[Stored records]
--
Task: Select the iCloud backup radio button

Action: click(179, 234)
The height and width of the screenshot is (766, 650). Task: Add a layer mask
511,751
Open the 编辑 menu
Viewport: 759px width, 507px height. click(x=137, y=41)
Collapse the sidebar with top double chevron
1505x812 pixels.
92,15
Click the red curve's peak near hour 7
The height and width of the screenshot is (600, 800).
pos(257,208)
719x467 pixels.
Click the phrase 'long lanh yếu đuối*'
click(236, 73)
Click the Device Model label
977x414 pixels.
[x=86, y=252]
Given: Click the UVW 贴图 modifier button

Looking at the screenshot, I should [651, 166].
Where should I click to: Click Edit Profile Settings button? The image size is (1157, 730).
--
| Problem description |
For this task, please set down every entry exactly, with no line left out.

| Task solution |
Task: Select the iCloud backup radio button

Action: click(179, 234)
The height and width of the screenshot is (766, 650). Task: Add a layer mask
511,751
Open the 编辑 menu
Viewport: 759px width, 507px height. click(x=137, y=41)
Collapse the sidebar with top double chevron
1505x812 pixels.
92,15
Click the red curve's peak near hour 7
The height and width of the screenshot is (600, 800).
pos(257,208)
719x467 pixels.
Click the phrase 'long lanh yếu đuối*'
click(236, 73)
Click the Device Model label
977x414 pixels.
[x=86, y=252]
Given: Click the UVW 贴图 modifier button

Looking at the screenshot, I should [651, 166].
Where should I click to: Click Edit Profile Settings button? The image size is (1157, 730).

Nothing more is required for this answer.